Last year, over 30,000 people received organ transplants in the U.S., but only 141 of them received an intestinal transplant. The million-dollar (plus) price tag can be attributed to the procedure’s complexity and duration — the intestine is the body’s longest organ, measuring 22 feet for the small intestine and 6 feet for the shorter (but wider) large intestine.
Why so expensive?
It’s complex. A transplant can take up to 12 hours to perform. While the majority of the cost of an intestinal transplant goes into hospital admission, procuring the organ alone costs tens of thousands of dollars, mostly for donor and recipient tissue typing and evaluation, and preserving the organ. The donors themselves cannot be paid.
A long recovery. The medical bill continues to stretch well after the surgery is over, given the need for rehabilitation, follow-up care, and the administration of anti-rejection drugs, or immuno-suppressants, that tell your body not to attack the transplanted organ. Hospital stays for intestinal transplants can last for several months.
It’s super risky. Intestinal transplant surgery carries a 50-50 mortality rate. Patients waiting to receive an intestinal transplant must have a life-threatening condition to warrant the surgery’s risk, including intestinal failure due to Crohn’s disease, short bowel syndrome, a digestive disorder, or advanced liver disease.
The Human Side of Intestinal Transplant Surgery
For Michael Mahan, who has been on the transplant waiting list at the University of Nebraska Medical Center since 2015, a small intestine transplant would help to cure a medical condition that renders his blood septic every six to eight weeks. It started in 2012, when his gallbladder was removed and his small intestine became 90 percent useless after twisting on a major artery.
Michael finally matched with a donor; however, the operation requires him to live at the transplant center for several months. Like many others in his situation, Michael’s insurance policy pays hospitals following a surgery, not beforehand. Michael must figure out a way to cover his hospital stay up front before the procedure can take place.
In addition, the transplant center requires a family member to stay with him at the center during the recovery process. While Michael’s insurance carrier may cover his expense, it won’t necessarily cover that of a family member. Michael is fortunate to have the support of his hometown community in Grand Island, which helped him raise money with a fundraiser and silent auction on April 8. He also has a public donation campaign.
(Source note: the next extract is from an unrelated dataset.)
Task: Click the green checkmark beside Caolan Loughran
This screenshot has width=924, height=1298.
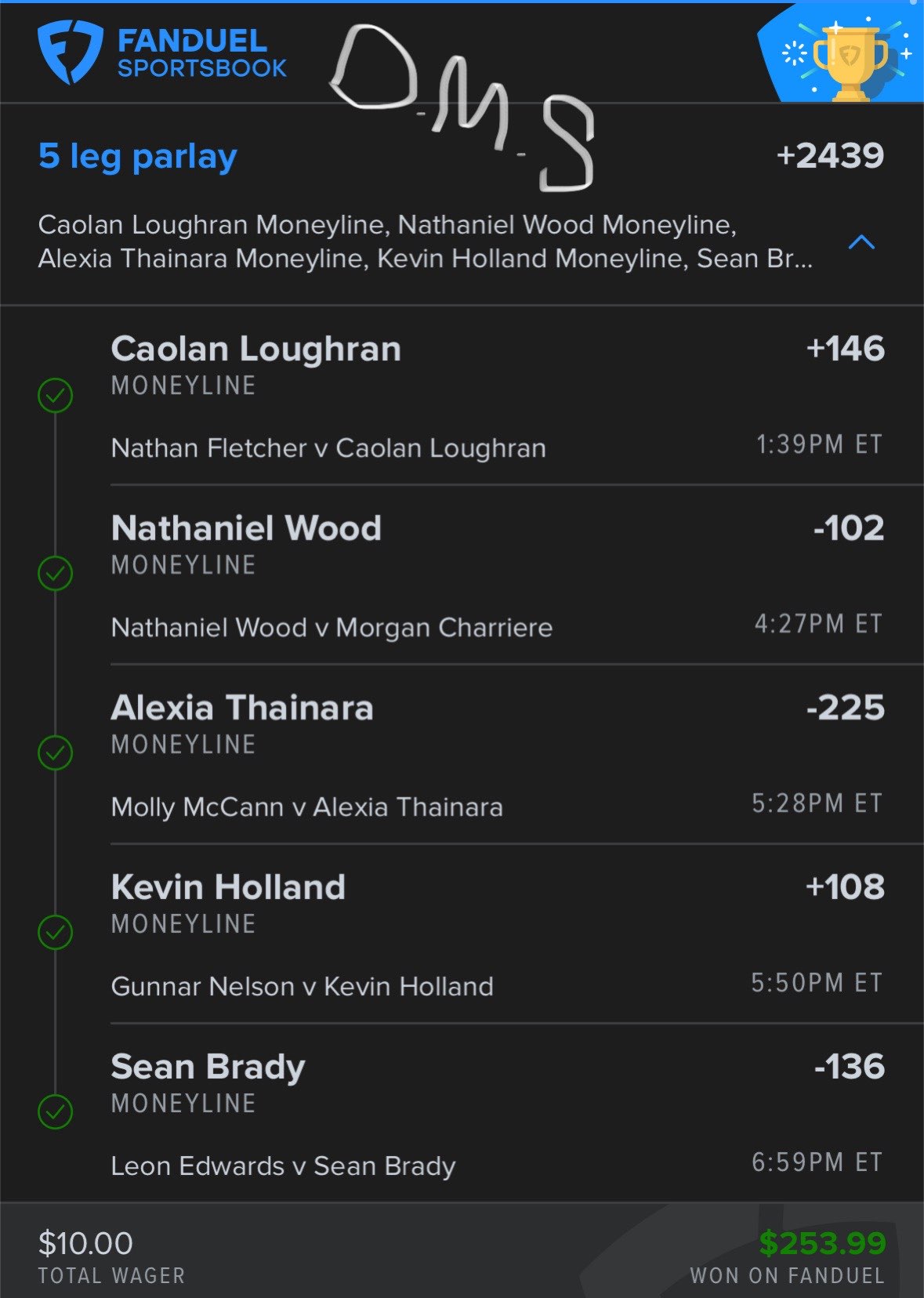Action: coord(56,395)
Intestinal transplants are also performed on children who develop severe liver problems or infections. Data from 2004 shows that 92 of the 152 intestinal transplants in the U.S. were pediatric.
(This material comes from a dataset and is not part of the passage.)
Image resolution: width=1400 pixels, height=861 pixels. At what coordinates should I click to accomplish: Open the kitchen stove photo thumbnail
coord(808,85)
Matisse Reid was one of those children whose life depended on an intestinal transplant. Born with a rare medical condition, she could not digest food and could only accept nutrition intravenously through total parenteral nutrition (TPN). After 10 years of living this way, some of her veins became clotted, and Matisse was in danger of liver injury.
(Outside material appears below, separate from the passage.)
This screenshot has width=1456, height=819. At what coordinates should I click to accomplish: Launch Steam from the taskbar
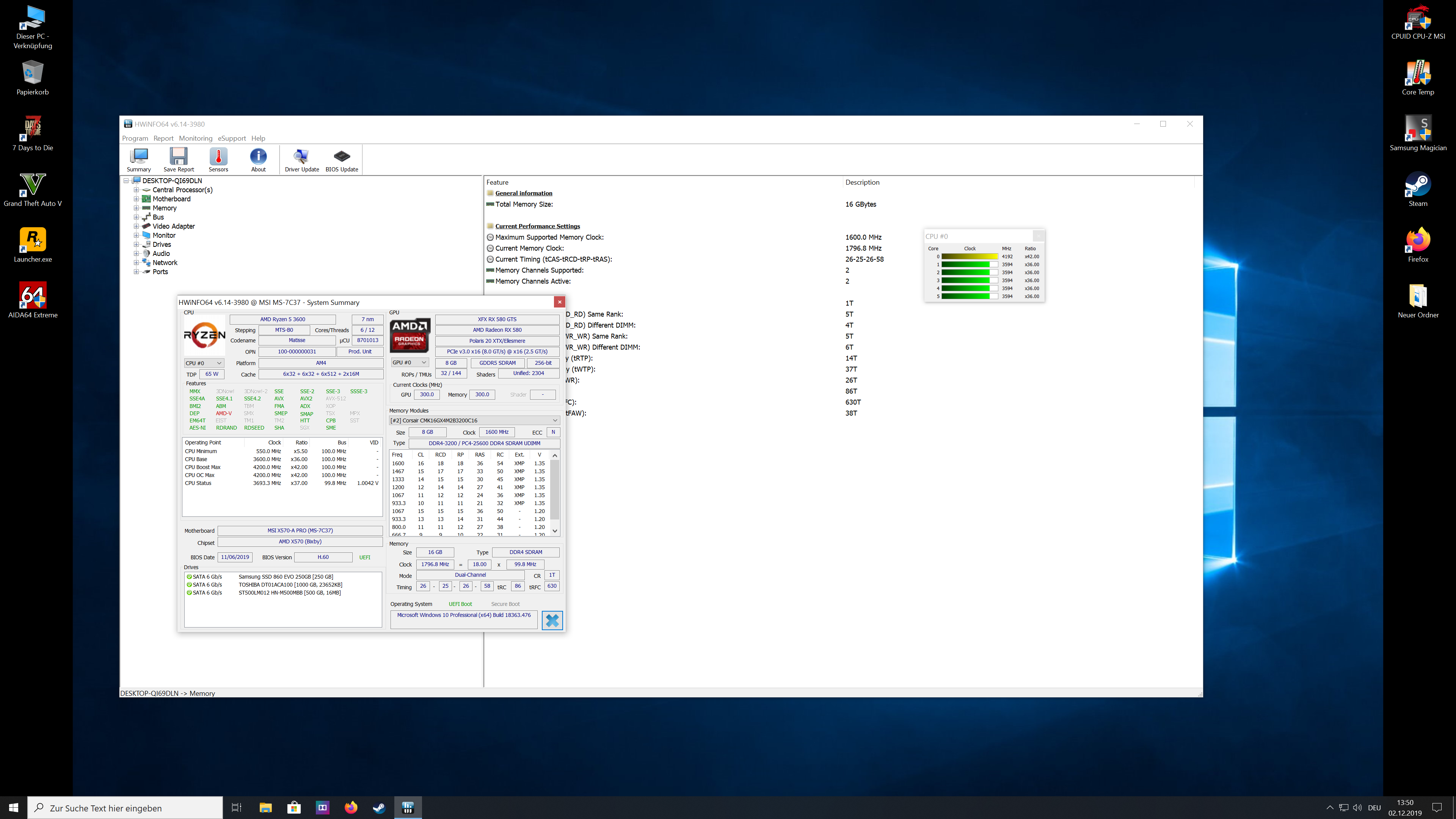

Her family decided to relocate from New Zealand to Pittsburgh in order to place her on the national transplant waiting list and receive care from Children’s Hospital of Pittsburgh. The move took years of fundraising and planning. It did not go unrewarded. Matisse received her twelve-hour transplant for a small and large intestine in 2010, and her quality of life has been much improved since.
As evidenced in the above examples, illness alone is not what disrupts lives, but the effort to receive and pay for necessary treatment. For a serious condition requiring an intestinal transplant, entire families must get involved, shuffling their lives and schedules to book flights to the appropriate medical facilities, leave jobs and relinquish wages for extended periods to care for their loved one, and find and pay for extra child care as needed while they are away. All of these supplemental expenses are considered non-medical costs that insurance will not cover, though they are crucial aspects that revolve around a patient’s road to healing and recovery. Matisse’s story shows that hope and recovery are possible, even when the most expensive medical bill in the country is called for.